05/12/2005
Managers of Venture Capital Trusts (VCTs) were disappointed that the Pre-Budget Report failed to spell out future plans for the tax reliefs the trusts currently enjoy.
At present investors in new VCT shares receive 40 per cent income tax relief. However, this two year temporary measure is due to come to an end this coming April. Many managers of VCTs, which must invest in unquoted or AIM companies raising capital, were expecting the Chancellor to announce plans for the following tax year today.
However, the only mention of VCTs stated that ‘The Government remains committed to ensuring the long-term sustainability and success of the VCT market, and will announce the future level of VCT reliefs at Budget 2006.’
ISIS Equity Partners, which manages over £150 million of VCT money across the four Baronsmead trusts, was disappointed.
Lead manager David Thorp said ‘The private equity job market is highly competitive and it is important for management groups to have a sense of what the future VCT market will look like lest they need to further expand their teams. They won’t know this for sure until the 2006 Budget which will be just weeks before the end of the financial year.’

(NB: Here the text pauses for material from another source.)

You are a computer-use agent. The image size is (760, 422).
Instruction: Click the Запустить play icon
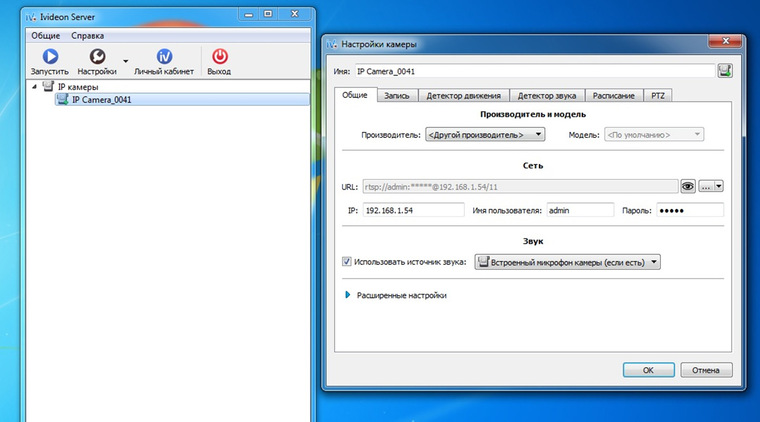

He added that ‘Given the uncertainty over how long the current 40% income tax incentives are in place, we expect demand to remain strong for VCTs currently raising funds.’
AIM investors were reassured that there was no mention of changing the rules surrounding the tax reliefs that they currently enjoy. These allow capital gains tax to fall to 10 per cent after two years and for the shares to be outside inheritance tax calculations as well.
Prior to the Pre-Budget Report, there had been discussions that Gordon Brown might curtail these breaks for larger AIM companies worth more than £100 million, following the recent flurry of larger AIM flotations lately.
Investors looking to take advantage of new pensions legislation allowing residential property to be put into Self Invested Personal Pensions (SIPPs) will be disappointed that only residential property put into new collective investment trusts will qualify for SIPPs. This prevents people putting holiday homes or their own residence into such schemes.
Backers of other property funds may benefit as these can be converted into new Real Estate Investment Trusts (REITs), which are immune from corporation tax as long as ‘at least 95 per cent of net taxable profits on rental income [is distributed] to investors, who will then pay tax at their marginal rate.’